*** Entries shown ***

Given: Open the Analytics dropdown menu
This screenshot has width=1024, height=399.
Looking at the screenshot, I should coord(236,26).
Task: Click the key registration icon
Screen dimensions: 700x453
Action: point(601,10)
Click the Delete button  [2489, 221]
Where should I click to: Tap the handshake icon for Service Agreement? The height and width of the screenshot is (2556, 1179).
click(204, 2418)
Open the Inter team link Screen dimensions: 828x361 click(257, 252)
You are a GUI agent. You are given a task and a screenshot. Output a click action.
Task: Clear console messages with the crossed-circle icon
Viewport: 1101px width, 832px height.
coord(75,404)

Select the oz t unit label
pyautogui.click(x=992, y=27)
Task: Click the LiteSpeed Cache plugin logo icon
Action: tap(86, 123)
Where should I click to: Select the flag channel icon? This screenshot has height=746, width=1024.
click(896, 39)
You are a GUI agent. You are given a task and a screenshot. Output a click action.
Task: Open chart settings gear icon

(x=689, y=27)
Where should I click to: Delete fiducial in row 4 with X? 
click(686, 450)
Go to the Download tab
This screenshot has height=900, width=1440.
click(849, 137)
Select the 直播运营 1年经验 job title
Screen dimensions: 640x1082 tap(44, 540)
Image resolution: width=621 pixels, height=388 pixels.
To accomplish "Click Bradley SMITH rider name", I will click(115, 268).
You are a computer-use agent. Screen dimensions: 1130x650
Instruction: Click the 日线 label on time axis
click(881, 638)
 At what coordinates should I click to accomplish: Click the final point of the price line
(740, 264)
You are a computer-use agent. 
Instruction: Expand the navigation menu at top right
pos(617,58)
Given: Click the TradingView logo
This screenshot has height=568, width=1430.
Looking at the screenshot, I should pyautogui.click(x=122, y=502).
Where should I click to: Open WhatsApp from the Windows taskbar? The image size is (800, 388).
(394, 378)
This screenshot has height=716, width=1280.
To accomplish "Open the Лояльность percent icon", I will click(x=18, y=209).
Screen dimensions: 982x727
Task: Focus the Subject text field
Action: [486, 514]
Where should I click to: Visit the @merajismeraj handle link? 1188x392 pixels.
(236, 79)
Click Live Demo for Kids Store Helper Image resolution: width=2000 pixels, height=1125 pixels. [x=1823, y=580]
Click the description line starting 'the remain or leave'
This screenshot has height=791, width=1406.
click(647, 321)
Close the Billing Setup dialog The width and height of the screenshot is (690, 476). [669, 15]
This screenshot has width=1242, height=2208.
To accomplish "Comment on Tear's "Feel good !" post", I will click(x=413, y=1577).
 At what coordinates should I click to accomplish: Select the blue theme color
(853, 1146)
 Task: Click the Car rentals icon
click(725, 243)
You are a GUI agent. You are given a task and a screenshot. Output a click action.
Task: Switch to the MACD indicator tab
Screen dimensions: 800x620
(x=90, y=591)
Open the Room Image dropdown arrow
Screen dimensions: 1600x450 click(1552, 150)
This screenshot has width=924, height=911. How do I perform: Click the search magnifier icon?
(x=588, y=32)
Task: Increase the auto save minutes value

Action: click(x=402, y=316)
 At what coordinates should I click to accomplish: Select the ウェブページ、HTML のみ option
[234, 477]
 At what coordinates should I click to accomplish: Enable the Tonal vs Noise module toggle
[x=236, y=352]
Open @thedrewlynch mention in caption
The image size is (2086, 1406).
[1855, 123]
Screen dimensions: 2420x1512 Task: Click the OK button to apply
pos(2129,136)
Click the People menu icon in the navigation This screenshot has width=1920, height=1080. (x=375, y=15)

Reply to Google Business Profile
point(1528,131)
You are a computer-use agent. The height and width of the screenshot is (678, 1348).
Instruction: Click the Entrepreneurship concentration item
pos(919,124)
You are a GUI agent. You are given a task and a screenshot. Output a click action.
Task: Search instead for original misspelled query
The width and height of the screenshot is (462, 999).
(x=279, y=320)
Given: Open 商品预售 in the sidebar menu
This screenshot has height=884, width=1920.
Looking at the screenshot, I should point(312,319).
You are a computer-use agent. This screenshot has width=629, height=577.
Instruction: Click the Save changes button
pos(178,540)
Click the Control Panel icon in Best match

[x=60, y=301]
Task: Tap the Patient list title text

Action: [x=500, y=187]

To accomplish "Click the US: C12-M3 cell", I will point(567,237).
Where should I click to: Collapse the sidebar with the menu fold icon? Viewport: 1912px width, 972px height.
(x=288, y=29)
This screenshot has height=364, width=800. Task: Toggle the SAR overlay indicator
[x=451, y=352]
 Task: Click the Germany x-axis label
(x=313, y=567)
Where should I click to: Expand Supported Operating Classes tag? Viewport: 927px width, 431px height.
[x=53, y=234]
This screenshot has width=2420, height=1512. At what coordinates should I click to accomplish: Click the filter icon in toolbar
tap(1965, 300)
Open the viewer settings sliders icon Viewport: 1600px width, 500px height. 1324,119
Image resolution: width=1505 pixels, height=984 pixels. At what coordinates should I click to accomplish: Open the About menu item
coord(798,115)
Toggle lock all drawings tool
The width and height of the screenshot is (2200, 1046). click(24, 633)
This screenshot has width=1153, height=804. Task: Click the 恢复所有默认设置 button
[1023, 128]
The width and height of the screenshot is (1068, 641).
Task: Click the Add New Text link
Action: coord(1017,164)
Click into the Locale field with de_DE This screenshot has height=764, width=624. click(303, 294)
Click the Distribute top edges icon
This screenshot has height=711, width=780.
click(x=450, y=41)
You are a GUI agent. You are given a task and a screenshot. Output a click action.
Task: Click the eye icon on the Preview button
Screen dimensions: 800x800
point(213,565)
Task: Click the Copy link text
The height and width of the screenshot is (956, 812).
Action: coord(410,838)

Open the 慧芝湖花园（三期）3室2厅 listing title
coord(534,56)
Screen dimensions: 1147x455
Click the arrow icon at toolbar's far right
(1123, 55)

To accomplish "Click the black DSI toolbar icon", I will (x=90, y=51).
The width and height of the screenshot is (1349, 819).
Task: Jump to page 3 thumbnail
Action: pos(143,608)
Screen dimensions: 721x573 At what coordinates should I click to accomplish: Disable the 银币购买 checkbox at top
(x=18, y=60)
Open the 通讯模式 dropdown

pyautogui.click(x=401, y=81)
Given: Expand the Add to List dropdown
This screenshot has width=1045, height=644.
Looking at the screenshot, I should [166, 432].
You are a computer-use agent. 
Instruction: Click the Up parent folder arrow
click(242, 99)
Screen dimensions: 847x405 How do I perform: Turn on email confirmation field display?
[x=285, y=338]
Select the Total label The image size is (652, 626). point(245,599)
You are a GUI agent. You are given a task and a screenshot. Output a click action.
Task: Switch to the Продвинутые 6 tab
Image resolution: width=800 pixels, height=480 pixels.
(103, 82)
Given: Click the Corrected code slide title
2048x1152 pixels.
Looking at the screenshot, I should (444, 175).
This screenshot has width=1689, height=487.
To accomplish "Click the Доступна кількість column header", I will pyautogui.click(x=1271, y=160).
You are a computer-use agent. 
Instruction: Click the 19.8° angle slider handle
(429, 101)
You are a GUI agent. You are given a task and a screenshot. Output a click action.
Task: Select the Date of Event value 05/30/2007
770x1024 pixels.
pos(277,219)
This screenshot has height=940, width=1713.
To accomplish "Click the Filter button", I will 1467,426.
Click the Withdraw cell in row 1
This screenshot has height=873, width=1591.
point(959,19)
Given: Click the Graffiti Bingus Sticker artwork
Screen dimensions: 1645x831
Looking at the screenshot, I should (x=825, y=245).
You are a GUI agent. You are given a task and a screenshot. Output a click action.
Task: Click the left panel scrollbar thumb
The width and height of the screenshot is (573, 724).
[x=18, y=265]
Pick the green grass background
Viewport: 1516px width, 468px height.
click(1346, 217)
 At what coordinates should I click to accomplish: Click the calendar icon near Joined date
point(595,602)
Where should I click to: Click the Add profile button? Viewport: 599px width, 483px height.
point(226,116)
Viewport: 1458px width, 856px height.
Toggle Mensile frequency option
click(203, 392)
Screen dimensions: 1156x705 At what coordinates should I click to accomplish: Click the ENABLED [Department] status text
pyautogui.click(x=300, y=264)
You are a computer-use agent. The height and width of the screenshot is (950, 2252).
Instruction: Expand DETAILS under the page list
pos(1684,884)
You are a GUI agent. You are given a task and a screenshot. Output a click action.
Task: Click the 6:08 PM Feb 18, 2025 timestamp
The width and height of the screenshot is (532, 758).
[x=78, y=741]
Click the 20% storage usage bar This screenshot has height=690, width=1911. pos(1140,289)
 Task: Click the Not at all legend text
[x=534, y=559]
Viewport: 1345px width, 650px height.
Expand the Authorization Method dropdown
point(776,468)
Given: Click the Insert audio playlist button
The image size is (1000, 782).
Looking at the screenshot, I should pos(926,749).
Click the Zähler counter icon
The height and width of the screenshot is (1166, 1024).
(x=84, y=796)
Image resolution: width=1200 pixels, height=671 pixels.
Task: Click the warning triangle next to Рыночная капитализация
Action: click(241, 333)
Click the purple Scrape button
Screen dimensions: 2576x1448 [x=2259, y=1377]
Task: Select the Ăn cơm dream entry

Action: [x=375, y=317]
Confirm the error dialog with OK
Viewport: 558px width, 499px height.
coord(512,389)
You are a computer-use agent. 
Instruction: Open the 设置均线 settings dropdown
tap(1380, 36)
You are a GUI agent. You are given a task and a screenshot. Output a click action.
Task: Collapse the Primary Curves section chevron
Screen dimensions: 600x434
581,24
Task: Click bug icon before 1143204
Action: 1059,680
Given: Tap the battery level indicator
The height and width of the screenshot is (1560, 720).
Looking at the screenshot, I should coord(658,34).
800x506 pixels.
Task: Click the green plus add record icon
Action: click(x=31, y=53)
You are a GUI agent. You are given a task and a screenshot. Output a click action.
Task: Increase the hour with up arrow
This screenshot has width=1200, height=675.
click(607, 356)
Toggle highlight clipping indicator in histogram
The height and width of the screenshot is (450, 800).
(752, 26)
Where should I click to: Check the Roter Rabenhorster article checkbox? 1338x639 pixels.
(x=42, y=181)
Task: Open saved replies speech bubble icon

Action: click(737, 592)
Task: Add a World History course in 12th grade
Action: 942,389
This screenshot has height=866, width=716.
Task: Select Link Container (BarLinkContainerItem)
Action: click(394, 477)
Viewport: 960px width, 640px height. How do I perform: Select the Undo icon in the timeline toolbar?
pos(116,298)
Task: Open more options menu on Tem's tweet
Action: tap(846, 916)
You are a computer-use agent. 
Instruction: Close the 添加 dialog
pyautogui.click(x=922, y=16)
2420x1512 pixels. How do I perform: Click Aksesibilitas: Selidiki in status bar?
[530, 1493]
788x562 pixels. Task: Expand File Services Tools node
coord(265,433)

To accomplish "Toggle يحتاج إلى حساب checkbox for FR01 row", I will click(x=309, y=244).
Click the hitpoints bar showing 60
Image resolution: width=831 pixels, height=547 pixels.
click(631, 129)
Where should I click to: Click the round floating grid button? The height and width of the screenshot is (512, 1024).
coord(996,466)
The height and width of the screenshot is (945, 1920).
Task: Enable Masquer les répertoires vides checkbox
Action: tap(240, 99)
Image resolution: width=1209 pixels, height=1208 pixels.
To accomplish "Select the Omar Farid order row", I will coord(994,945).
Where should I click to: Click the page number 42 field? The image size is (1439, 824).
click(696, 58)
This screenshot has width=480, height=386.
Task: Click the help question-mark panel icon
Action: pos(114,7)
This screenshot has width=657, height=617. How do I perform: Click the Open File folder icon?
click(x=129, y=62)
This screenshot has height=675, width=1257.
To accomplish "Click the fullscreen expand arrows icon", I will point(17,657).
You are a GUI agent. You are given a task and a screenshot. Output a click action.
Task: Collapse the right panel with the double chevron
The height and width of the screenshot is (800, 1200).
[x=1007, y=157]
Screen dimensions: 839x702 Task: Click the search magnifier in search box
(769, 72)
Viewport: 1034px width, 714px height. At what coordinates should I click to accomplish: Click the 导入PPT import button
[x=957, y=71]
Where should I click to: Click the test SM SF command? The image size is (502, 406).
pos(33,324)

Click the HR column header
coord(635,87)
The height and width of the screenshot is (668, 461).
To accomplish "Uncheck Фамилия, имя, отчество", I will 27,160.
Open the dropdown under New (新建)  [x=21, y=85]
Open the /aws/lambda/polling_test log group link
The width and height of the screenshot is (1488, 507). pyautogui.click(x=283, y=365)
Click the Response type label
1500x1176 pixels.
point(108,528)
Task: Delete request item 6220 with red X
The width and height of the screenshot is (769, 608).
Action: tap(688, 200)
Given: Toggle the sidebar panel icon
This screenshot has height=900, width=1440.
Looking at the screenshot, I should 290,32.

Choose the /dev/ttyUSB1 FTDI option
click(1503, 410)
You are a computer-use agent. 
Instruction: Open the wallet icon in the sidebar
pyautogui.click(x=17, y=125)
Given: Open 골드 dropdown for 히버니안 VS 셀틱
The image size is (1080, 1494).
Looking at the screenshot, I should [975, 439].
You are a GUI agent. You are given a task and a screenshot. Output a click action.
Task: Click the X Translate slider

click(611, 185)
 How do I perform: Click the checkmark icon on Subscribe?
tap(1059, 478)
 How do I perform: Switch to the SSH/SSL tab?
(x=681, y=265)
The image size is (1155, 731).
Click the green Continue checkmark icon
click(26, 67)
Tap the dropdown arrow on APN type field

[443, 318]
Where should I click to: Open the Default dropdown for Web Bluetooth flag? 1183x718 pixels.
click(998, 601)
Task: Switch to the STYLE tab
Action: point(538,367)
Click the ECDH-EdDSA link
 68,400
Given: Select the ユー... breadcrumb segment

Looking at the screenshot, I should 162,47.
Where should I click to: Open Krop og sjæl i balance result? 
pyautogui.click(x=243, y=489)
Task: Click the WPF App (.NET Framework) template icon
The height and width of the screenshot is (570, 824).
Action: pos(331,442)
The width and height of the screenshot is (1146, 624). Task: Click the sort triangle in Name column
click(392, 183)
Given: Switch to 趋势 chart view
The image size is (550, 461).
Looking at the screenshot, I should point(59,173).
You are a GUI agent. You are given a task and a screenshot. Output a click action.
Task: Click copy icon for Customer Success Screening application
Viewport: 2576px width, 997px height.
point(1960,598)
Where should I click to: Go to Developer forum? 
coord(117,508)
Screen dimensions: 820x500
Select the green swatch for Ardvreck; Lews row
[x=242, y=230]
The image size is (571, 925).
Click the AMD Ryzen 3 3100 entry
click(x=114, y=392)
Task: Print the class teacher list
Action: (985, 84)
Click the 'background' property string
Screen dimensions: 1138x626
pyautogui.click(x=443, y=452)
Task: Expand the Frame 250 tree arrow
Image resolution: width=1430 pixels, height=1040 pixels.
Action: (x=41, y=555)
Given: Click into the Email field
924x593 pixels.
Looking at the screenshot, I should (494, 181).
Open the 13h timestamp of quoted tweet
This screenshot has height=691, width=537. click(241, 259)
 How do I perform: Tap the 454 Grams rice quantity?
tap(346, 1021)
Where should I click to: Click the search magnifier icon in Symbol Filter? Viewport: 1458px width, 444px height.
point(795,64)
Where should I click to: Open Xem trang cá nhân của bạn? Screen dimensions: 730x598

***

▶ [Instructions to follow]: Taking the lines above, repeat exactly those from the line that contains "Click the ECDH-EdDSA link" through the line that contains "Task: Click the WPF", and both of those lines as well. Include nothing else.

▶ [Task solution]:
Click the ECDH-EdDSA link
 68,400
Given: Select the ユー... breadcrumb segment

Looking at the screenshot, I should 162,47.
Where should I click to: Open Krop og sjæl i balance result? 
pyautogui.click(x=243, y=489)
Task: Click the WPF App (.NET Framework) template icon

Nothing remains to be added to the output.